====== Supplied material

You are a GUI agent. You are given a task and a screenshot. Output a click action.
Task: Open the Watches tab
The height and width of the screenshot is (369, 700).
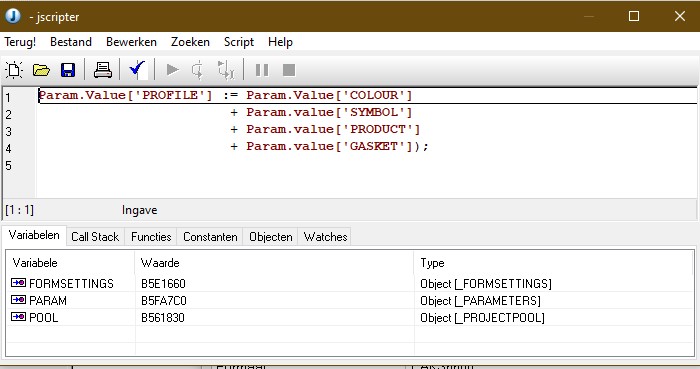[x=325, y=236]
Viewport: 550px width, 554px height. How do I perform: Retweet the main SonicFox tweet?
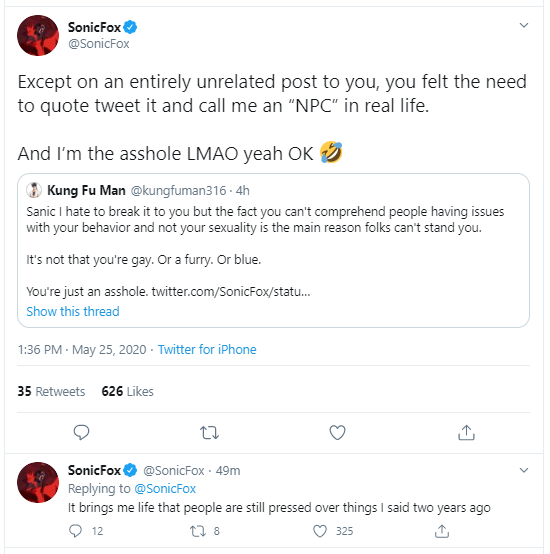[209, 432]
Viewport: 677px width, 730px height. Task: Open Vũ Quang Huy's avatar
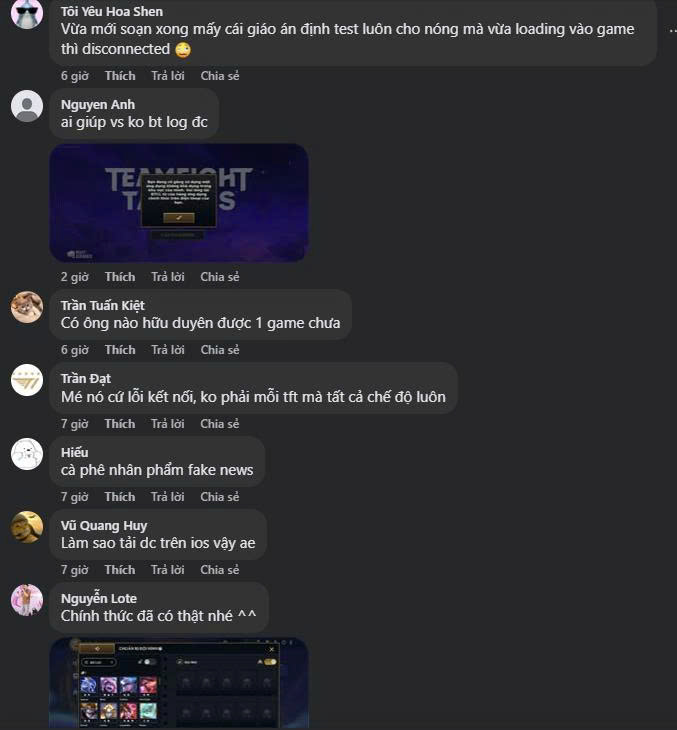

============

### [What is required]
Please write out all the data again word for word, but not the pictures.

### [Result of this task]
You are a GUI agent. You are given a task and a screenshot. Output a click action.
Task: Open the Watches tab
The height and width of the screenshot is (369, 700).
[x=325, y=236]
Viewport: 550px width, 554px height. How do I perform: Retweet the main SonicFox tweet?
[209, 432]
Viewport: 677px width, 730px height. Task: Open Vũ Quang Huy's avatar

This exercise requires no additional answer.